Beim letzten Treffen haben wir etwas Neues ausprobiert. Wir waren im Digital Retro Park in Offenbach, einem Museum für Computer und Spielekonsolen. Leider sind solche Ausflüge nur mit kleinen Gruppen realisierbar, aber sie sorgen für ganz andere Gesprächsthemen und machen eine Menge Spaß. Ich hoffe, dass wir in Zukunft noch mehr Ausflüge mit #FemDevsMeetup machen können.

Was macht deiner Meinung nach Kreativität aus?

Ich denke, Kreativität bedeutet, spielerisch einen Gedanken weit genug zu spinnen, bis etwas Konkretes und Handfestes dabei rauskommt. Kreativität bedeutet für mich, keine Angst zu haben, diesem wirren Gedankenfaden zu folgen und zu schauen, wohin er sich entwickelt.

Zu guter Letzt, was möchtest du denen, die das hier lesen und überlegen, in die Spieleentwicklungsbranche zu gehen, mit auf den Weg geben?  

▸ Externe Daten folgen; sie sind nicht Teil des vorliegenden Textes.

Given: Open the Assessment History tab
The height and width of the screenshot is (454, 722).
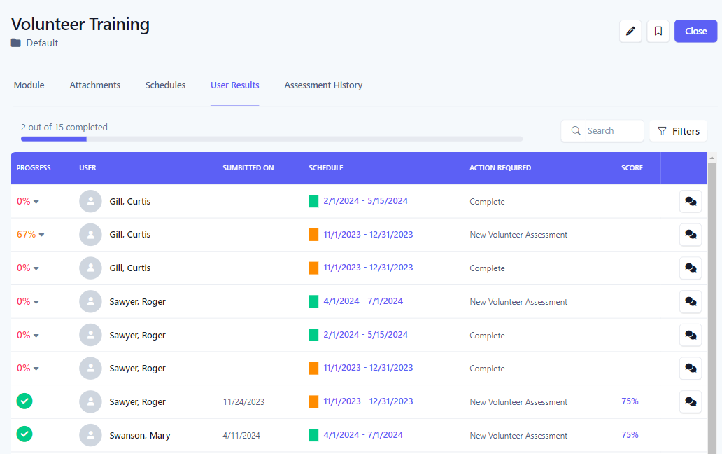Looking at the screenshot, I should pyautogui.click(x=323, y=85).
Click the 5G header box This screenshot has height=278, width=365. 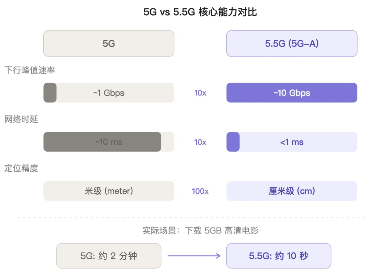click(x=109, y=44)
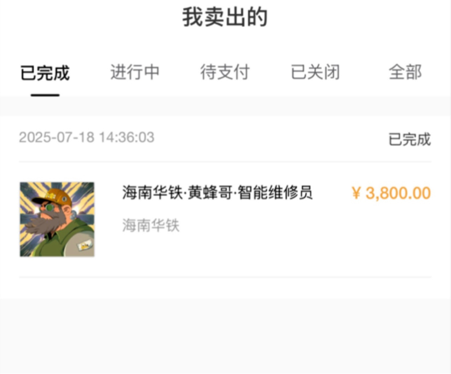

Es gibt leider immer noch viele Probleme in der Spielebranche, aber es wird besser. Viele Studios setzen sich inzwischen mehr für Diversity und Inclusion in der Branche ein. Und auch wir versuchen diese Entwicklung zu unterstützen. Falls ihr Interesse daran habt, in die Spieleentwicklungsbranche einzusteigen, schaut euch unsere Meetups auf FemDevsMeetup.com an oder besucht unseren Discord Server zum direkten Austausch.